The multi-centre world first trials, conducted in conjunction with Asbestos Diseases Research Institute (ADRI), Chris O’Brien Lifehouse, Northern Cancer Institute, Royal Prince Alfred Hospital, Concord Repatriation General Hospital and the University of Sydney, delivered microRNA (miRNA), a genetic material. ADRI scientists Glen Reid and Nico van Zandwijk identified these as missing in MPM patients.
Cancer can spread when microRNAs, which regulate a number of cell functions, are abnormal or missing. It is the first time a targeted nanotherapeutic approach to microRNA replacement is being tested in patients with MPM.
The trial is an exploratory Phase 1 study of ‘TargomiRs’, administered in escalating doses by intravenous infusion in patients with MPM who failed to respond to standard therapy. It aims to establish the optimal dose of TargomiRs and to detect early signs of disease stabilisation.
TargomiRs consist of EnGeneIC’s antibody-guided EDV nanocells packaged with miR-16-based microRNAs. To deliver the missing microRNAs, the EDV nanocells are designed to specifically target the epidermal growth factor receptor found on MPM cells.
After failing three chemotherapy regimens, 51-year-old plumber Bradley Selmon entered the MesomiR-1 study, along with five others. The cohort received eight weekly infusions and was assessed in Week 9.

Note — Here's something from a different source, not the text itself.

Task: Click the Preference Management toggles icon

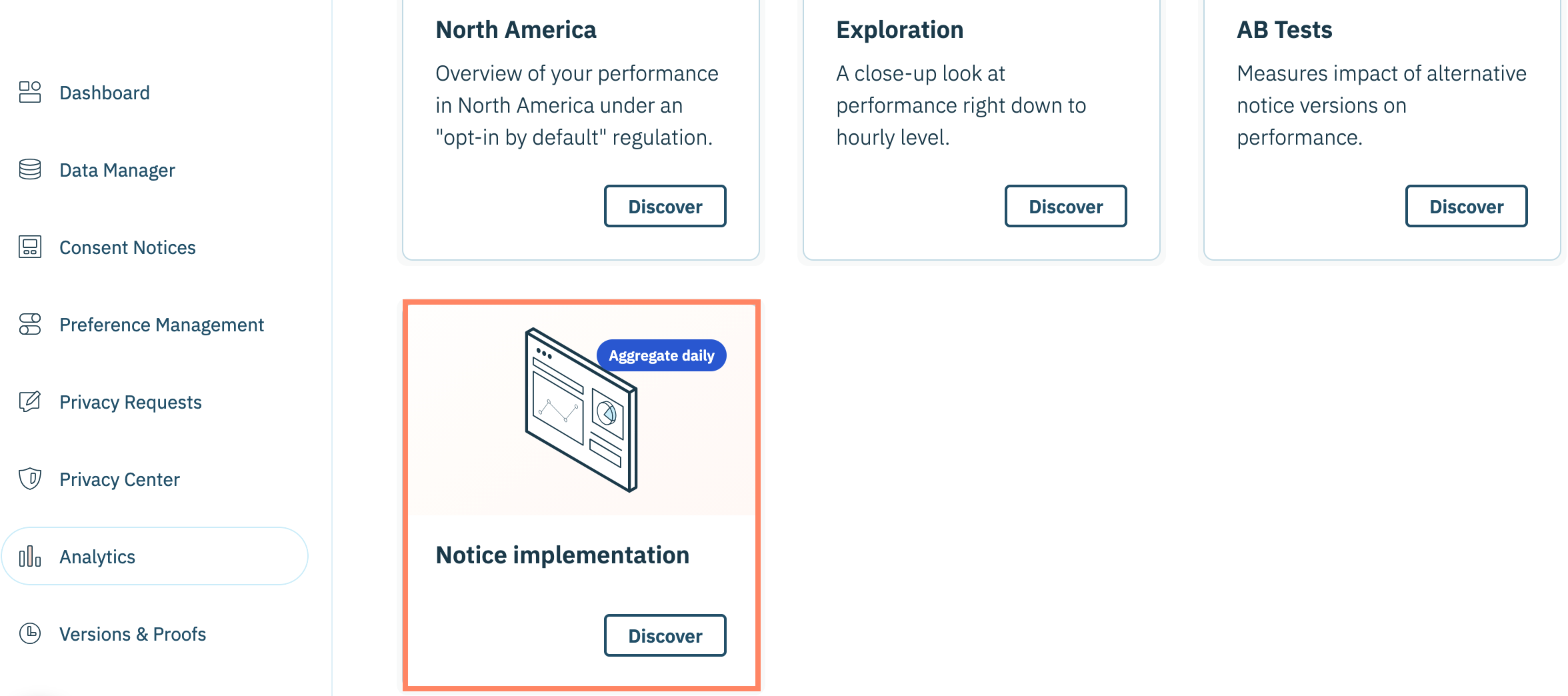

At the end of the study period at the Chris O’Brien Lifehouse, under the care of medical oncologist Dr Steven Kao, a near-complete response was evident on Selmon’s PET and CT scans, with improved respiratory function. More significantly, he only experienced minor toxicities, including shivers, transient chills, low-grade fever, fatigue and headache.

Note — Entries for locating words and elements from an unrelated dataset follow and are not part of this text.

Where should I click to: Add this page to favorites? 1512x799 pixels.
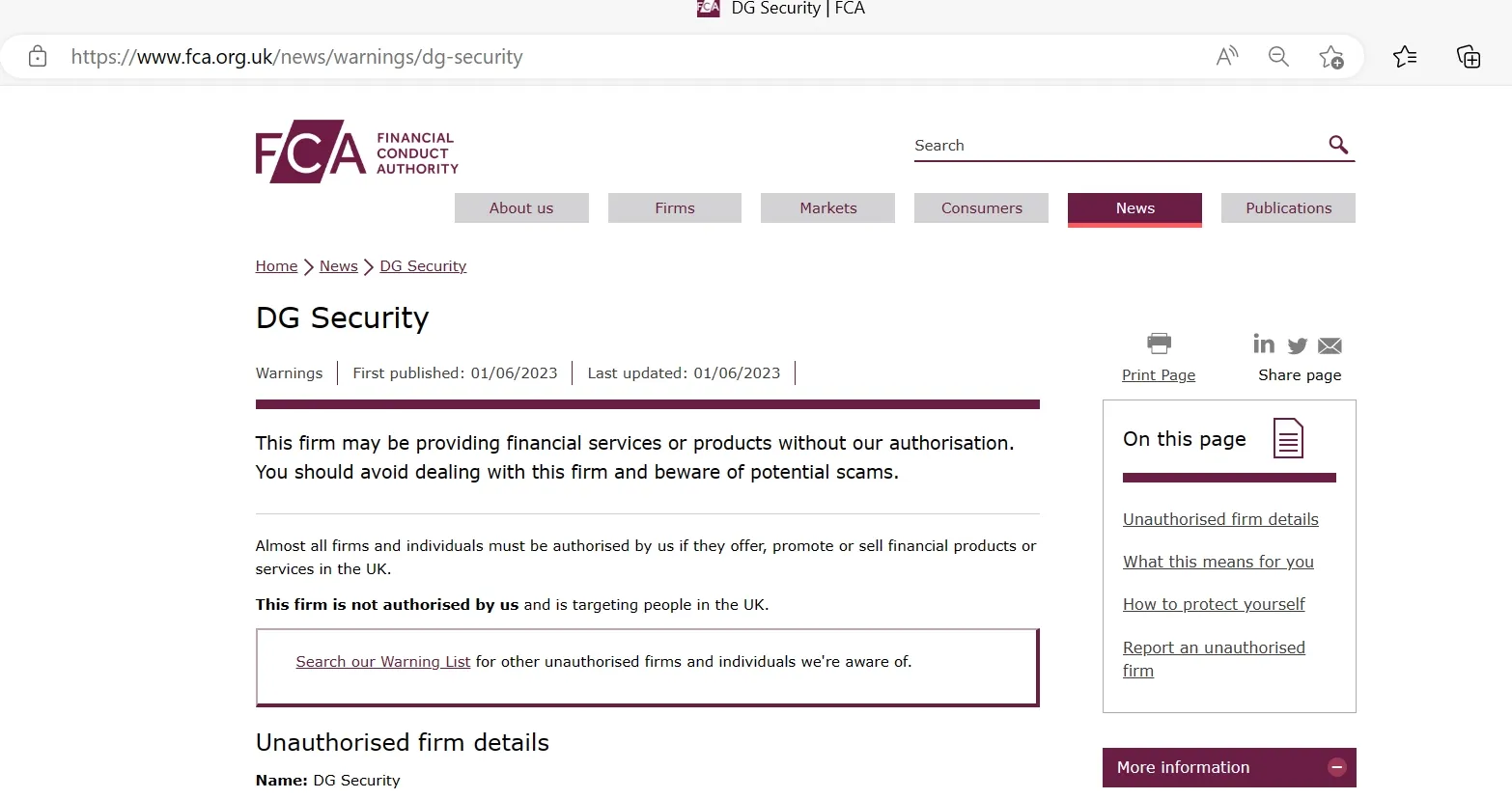coord(1331,57)
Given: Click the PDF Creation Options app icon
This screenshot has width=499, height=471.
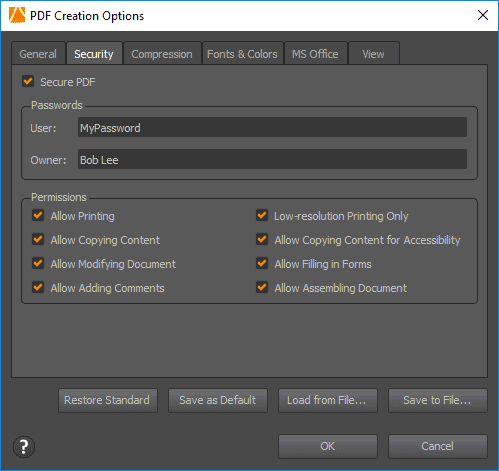Looking at the screenshot, I should 17,15.
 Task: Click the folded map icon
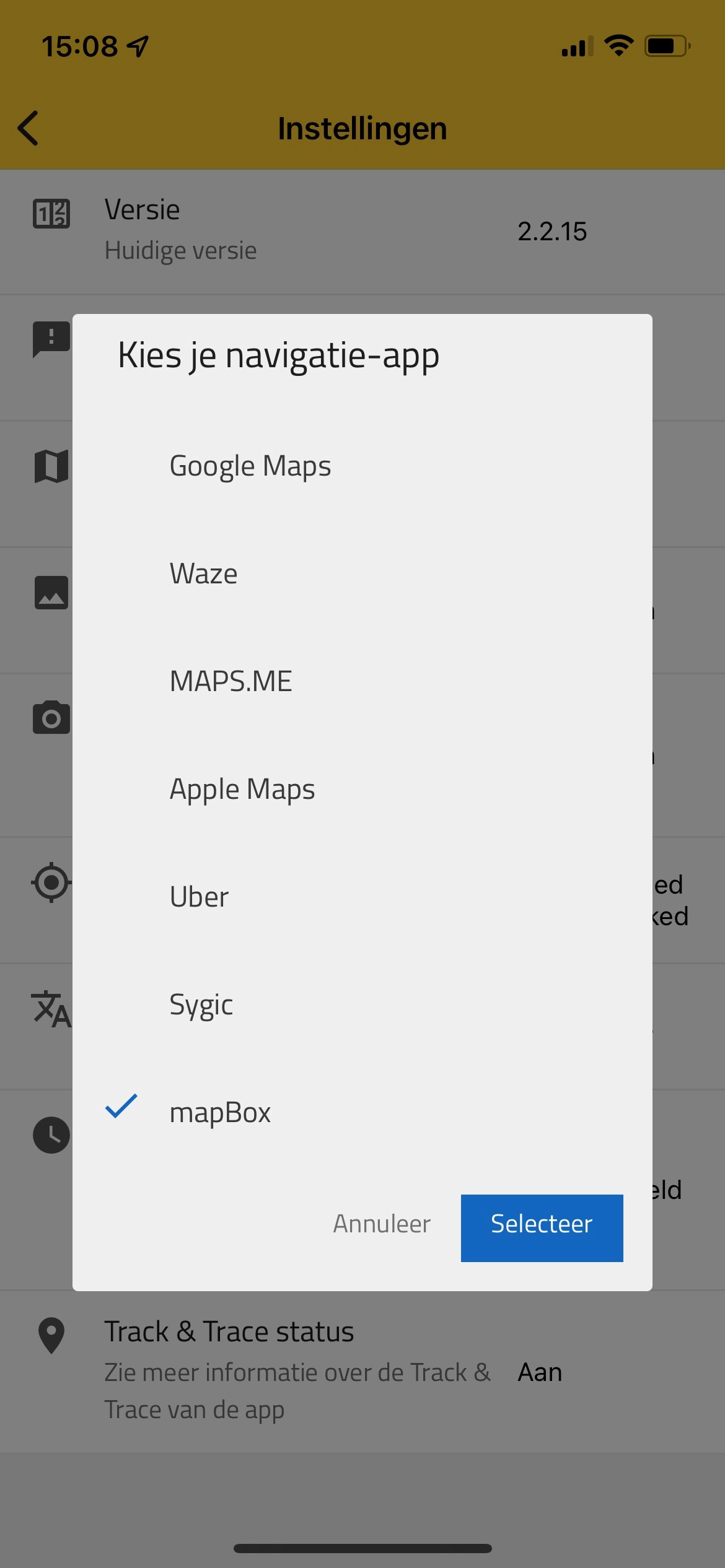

Of the five additional patients in the first cohort, four have achieved stable disease levels and one progressive disease.
“We are particularly pleased with the improvement in quality of life for the patients, given the dose was at its lowest strength. In addition to showcasing the potential of TargomiRs in MPM, the results also serve to demonstrate the platform nature and versatility of EnGeneIC’s targeted EDV nanocells. In previous Phase 1 clinical studies, the EDV nanocells have been used to also deliver cytotoxic drugs,” Dr Brahmbhatt told Indian Link.
How does EDV work where other therapies or drugs have failed before?
Intended to sidestep major drawbacks of standard chemotherapy such as lack of cell specificity, substantial side effects and resistance developed by cancer cells, the EnGeneIC method uses minicells generated from mutant bacteria unlike its synthetic counterparts, to deliver a variety of agents to tumor cells, including both anticancer toxins and mechanisms for suppressing the genes that make tumours resistant to toxins.
Coated with antibodies that direct them towards tumour, the mini-cells pinch off small bubbles of cell membrane each time they divide. The tumour cells engulf and destroy the minicells, a standard defence against bacteria, and in doing so are exposed to whatever cargo the minicells carry.
The blood vessels around tumours tend to be leaky, allowing minicells to enter, explained Dr Brahmbhatt. The minicells do not seem to be highly provocative to the immune system, even though they are made of bacterial cell membrane. The reason may be that antibodies with which they are coated mask the aggravating parts of the membrane, he added.
The method of attacking cancer cells has previously proved surprisingly effective in animal tests involving lab rats and later monkeys and dogs with advanced brain cancer. This method is also extremely cost effective.
Buoyed by the success, EnGeneIC is in talks with oncologists and regulators worldwide and plans to undertake clinical trials in several cancer indications in Australia and USA with its lead drug EGFREDVDOX.
“Fourteen years ago, we embarked on this ambitious journey with just an idea,” Dr Brahmbhatt said. “Nature had all the answers; we only harnessed its potential. This has been ENGeneIC’s biggest asset.”